Why: Surfaces the relevant feature set just before pricing so value feels tailored.

→ Feeds: Feature preferences → onboarding home and paywall emphasis.

Phase 5 · Plan Generation & Conversion

Deliver visible, personalized value before asking for payment.

17

Building your plan (real processing)

Drives conversion

Shows / asks: A short, honest calibration step that is genuinely computing the baseline and plan, with real member testimonials cycling.

Why: Signals that a bespoke plan is being assembled. The wait is real work, not a fake delay, which keeps it truthful.

18

Personalize — “What should we call you?”

Drives conversion

Shows / asks: A single name field.

Why: Endowment effect: the results become the member’s own, not abstract data.

→ Feeds: Name for a personalized experience.

19

Your baseline + first win

Drives conversionBuilds trust

Shows / asks: The member’s personalized five-dimension snapshot plus one quick, science-backed action they can do today.

Why: The aha moment. Delivering a real, useful result before the paywall is the single biggest driver of activation and trust.

→ Feeds: Baseline visualization → the value payoff and first habit.

20

Micro-commitment — “Can you commit 10 minutes a day?”

Drives conversion

Shows / asks: A simple yes confirmation.

Why: A small, explicit commitment makes the next step feel consistent with the member’s own choice.

21

Trial & plan — anchored annual, monthly fallback

Drives conversion

Shows / asks: Annual centered and badged “best value,” monthly as the alternative, with clear, honest trial and renewal terms.

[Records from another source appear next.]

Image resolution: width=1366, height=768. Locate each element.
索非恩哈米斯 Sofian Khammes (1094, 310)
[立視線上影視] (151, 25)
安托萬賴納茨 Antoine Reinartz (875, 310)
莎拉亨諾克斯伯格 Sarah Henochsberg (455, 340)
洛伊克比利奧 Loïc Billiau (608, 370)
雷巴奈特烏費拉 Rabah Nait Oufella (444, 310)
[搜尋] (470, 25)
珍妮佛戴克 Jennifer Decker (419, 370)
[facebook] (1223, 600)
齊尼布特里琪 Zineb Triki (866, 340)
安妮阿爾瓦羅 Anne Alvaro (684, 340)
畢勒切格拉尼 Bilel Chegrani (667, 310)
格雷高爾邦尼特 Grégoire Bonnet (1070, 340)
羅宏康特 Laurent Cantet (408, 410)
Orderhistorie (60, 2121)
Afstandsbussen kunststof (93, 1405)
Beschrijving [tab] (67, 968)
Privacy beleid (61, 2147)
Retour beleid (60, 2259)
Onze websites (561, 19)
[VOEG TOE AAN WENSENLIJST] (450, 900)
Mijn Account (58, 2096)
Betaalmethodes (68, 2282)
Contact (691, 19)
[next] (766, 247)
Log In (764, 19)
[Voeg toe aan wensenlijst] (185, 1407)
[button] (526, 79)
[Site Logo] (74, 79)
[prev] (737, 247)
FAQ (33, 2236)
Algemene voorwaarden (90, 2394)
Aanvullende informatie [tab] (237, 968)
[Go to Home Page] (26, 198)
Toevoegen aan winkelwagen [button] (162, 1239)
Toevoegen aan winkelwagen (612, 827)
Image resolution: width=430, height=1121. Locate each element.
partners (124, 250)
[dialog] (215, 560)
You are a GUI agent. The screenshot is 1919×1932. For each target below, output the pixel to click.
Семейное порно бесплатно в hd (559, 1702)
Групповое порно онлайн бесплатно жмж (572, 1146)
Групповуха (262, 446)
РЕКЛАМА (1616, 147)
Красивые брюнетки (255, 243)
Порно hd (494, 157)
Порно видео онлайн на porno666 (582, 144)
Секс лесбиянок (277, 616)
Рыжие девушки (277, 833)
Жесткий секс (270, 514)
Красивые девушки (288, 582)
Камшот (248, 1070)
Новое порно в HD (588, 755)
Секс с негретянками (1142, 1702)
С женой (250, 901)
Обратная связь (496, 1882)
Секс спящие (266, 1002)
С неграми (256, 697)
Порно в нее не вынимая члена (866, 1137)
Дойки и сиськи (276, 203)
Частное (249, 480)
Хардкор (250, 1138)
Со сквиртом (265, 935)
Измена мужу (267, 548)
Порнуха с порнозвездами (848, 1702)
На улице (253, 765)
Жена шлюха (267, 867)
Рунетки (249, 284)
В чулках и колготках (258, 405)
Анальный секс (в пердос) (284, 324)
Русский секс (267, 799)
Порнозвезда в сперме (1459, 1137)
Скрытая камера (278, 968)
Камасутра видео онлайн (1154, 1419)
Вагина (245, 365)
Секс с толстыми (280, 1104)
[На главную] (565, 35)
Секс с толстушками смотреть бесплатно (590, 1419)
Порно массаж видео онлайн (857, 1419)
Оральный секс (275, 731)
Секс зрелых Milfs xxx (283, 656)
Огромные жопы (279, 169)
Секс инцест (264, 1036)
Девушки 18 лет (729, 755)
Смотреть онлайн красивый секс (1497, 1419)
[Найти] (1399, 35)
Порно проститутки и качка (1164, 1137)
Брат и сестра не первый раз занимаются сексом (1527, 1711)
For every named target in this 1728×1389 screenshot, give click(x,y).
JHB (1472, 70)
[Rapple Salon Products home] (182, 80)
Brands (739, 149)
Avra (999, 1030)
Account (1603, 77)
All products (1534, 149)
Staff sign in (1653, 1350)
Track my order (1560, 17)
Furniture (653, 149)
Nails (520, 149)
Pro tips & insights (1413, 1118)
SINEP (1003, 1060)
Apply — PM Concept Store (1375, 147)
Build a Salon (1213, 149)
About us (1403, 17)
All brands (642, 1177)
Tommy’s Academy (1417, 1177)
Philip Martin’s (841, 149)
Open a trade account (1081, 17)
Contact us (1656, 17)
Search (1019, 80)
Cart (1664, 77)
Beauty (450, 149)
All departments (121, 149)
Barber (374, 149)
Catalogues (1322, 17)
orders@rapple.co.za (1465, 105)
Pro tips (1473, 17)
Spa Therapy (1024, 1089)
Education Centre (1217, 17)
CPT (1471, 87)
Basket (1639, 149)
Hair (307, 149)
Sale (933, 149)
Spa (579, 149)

Why: Converts at peak perceived value with transparent pricing. Feeds the plan-mix lever in the ROAS model.

What we changed and why

Adapted for a science-backed, regulated brand

No fabricated statistics

The reference flow invents precise numbers (member counts, success rates). For a science-backed app, every figure on screen must be real and substantiable, or it is removed. False stats are both a trust risk and a regulatory one.

Non-diagnostic language

Questions about focus and overwhelm avoid clinical self-labeling. We measure frequency and severity to personalize, never to imply a diagnosis.

Care, not just agitation

The reference flow agitates pain to raise urgency. We keep honest self-reflection but add an adaptive care checkpoint: if answers suggest distress, the flow offers support and a gentler path before anything is sold.

Respectful positioning

Rather than discrediting books, courses and coaches, we position a measured, adaptive plan as the difference, without attacking the alternatives the member already chose.

Real personalization payoff

The processing step does genuine calibration and the member sees a real baseline and a usable first action before the paywall. The value is delivered, not simulated.

Consent-aware data capture

Sensitive wellbeing inputs are collected with clear purpose and data minimization, and only de-identified, aggregate insight ever leaves the product for marketing use.

How it moves the ROAS model

This flow drives two levers in the economic model directly: onboarding completion and paid conversion. Trust and visible personalization protect completion, the first-win payoff lifts conversion, and the anchored paywall sets the plan mix that determines blended LTV. Test each screen, then feed the measured rates into the calculator.

Open the ROAS calculator →
Compliance & duty of care

Because onboarding collects sensitive wellbeing data, treat it as such: clear consent and purpose, data minimization, non-diagnostic framing, and a real support pathway for members in distress. Keep every on-screen claim substantiated and on-label, and ensure only de-identified, aggregate insight is ever used downstream for marketing. The credibility that converts is the same credibility regulators scrutinize.